Заметки на полях доклада инспекторов Ее Величества

Нам действительно повезло, что к нам прислали двух инспекторов таких широких взглядов. Мы сразу отбросили всякие формальности и отказались от официального тона в обращении друг с другом. В течение их двухдневного пребывания у нас случилось всего несколько споров, притом вполне дружеских.

Я чувствовал, что инспекторы привыкли появляться перед классом с учебником французского языка под мышкой и опрашивать детей, чтобы выяснить, насколько хорошо они подготовлены. На мой взгляд, подготовка и опыт такого рода были мало пригодны для определения качества работы школы, в которой учебные занятия отнюдь не входят в число основных приоритетов. Я сказал одному из инспекторов: «Вряд ли вы сможете проинспектировать Саммерхилл, потому что наши критерии — это счастье, искренность, уравновешенность и общительность». Он усмехнулся и заметил, что так или иначе, а им придется попробовать. И надо сказать, оба наши инспектора на редкость удачно приспособились к атмосфере школы — настолько, что очевидным образом получали от этого удовольствие. Их поражали простые вещи. Один отметил: «Какое восхитительное потрясение — войти в класс и обнаружить детей, не обращающих на тебя никакого внимания. И это после того, как многие годы целые классы мгновенно вскакивали по стойке «смирно» при твоем появлении». Нет, правда, нам действительно очень повезло с ними обоими.

Но обратимся к самому докладу: «Инспекторов... несколько удивили финансовые трудности, на которые жаловался директор». Мои жалобы были вызваны в основном нашей тяжелой тогдашней задолженностью, но не только ею. В докладе упоминается годовая зарплата в 96 фунтов, но с тех пор мы постарались учесть рост цен на протяжении последних лет, так что средняя годовая зарплата повысилась практически до 250 фунтов. При таких расходах почти ничего не остается на ремонт зданий, покупку новых приборов и т. п. Однако всякого рода разрушения в Саммерхилле гораздо значительнее, чем в обычной строгой школе. Саммерхиллским детям позволено естественно проживать разбойничий период их развития, а следовательно, у нас существенно больше ломается мебели.

▶ _ПРЕДОСТАВЛЕННЫЕ ЗАПИСИ_:

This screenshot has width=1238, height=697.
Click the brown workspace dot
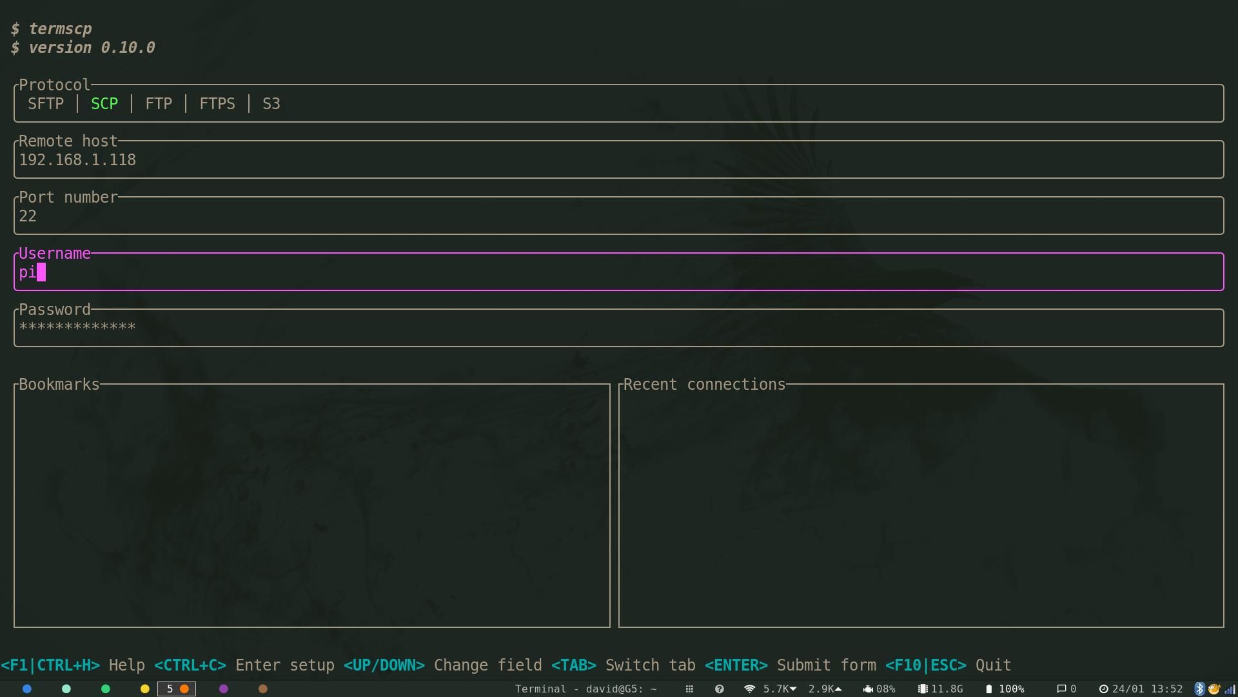pyautogui.click(x=263, y=689)
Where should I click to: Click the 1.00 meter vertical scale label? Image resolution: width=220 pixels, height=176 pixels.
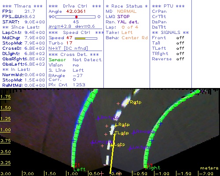tap(5, 130)
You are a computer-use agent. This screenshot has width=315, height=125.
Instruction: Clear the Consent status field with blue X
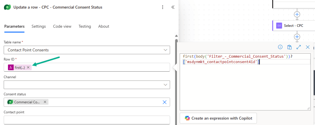click(165, 102)
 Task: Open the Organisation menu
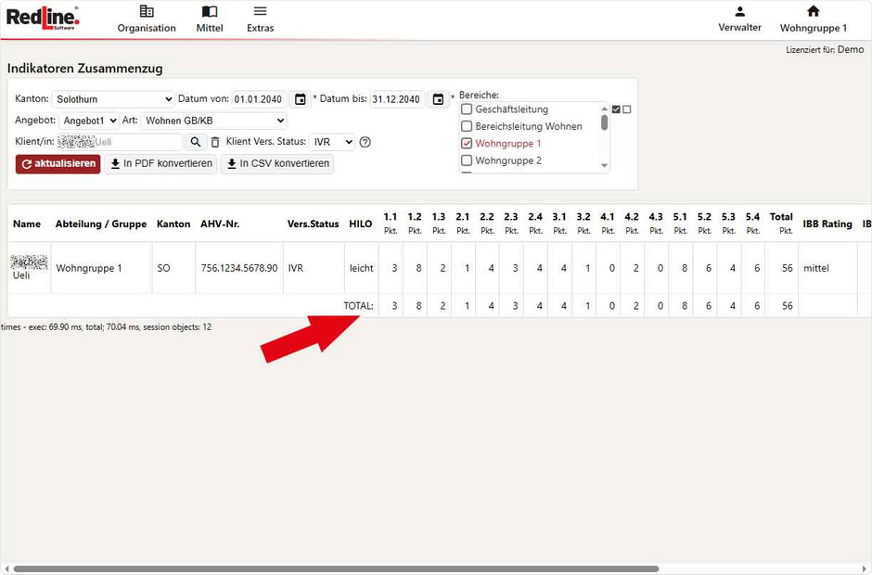click(x=146, y=19)
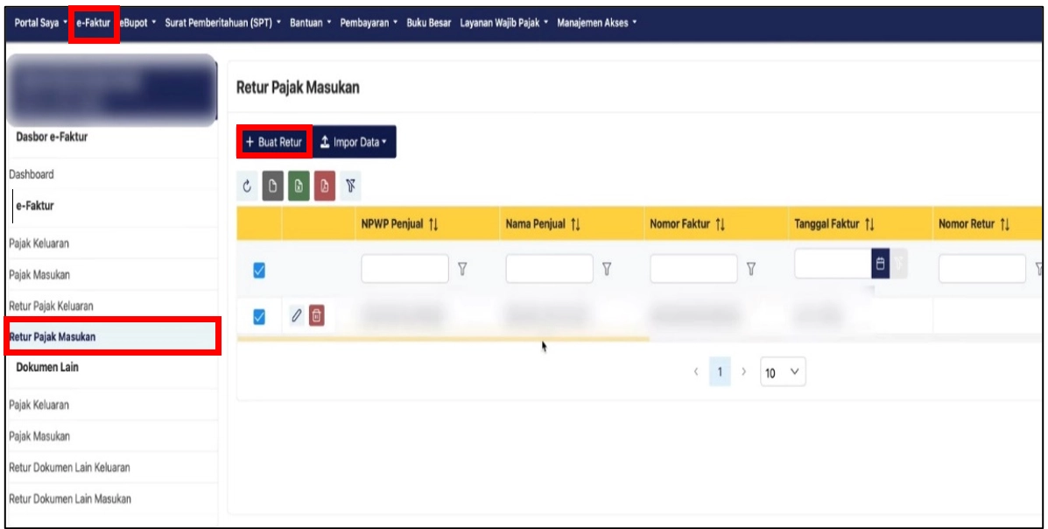Click the red trash delete icon in row
This screenshot has width=1048, height=529.
point(317,315)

▶ _ЗАДАНИЕ_:
Выпишите из исходного текста отрывок, начиная со слов «Нам действительно повезло, что» и заканчивая словами «притом вполне дружеских.». Записи никак не связаны с исходным текстом.

▶ _ОТВЕТ НА ЗАДАНИЕ_:
Нам действительно повезло, что к нам прислали двух инспекторов таких широких взглядов. Мы сразу отбросили всякие формальности и отказались от официального тона в обращении друг с другом. В течение их двухдневного пребывания у нас случилось всего несколько споров, притом вполне дружеских.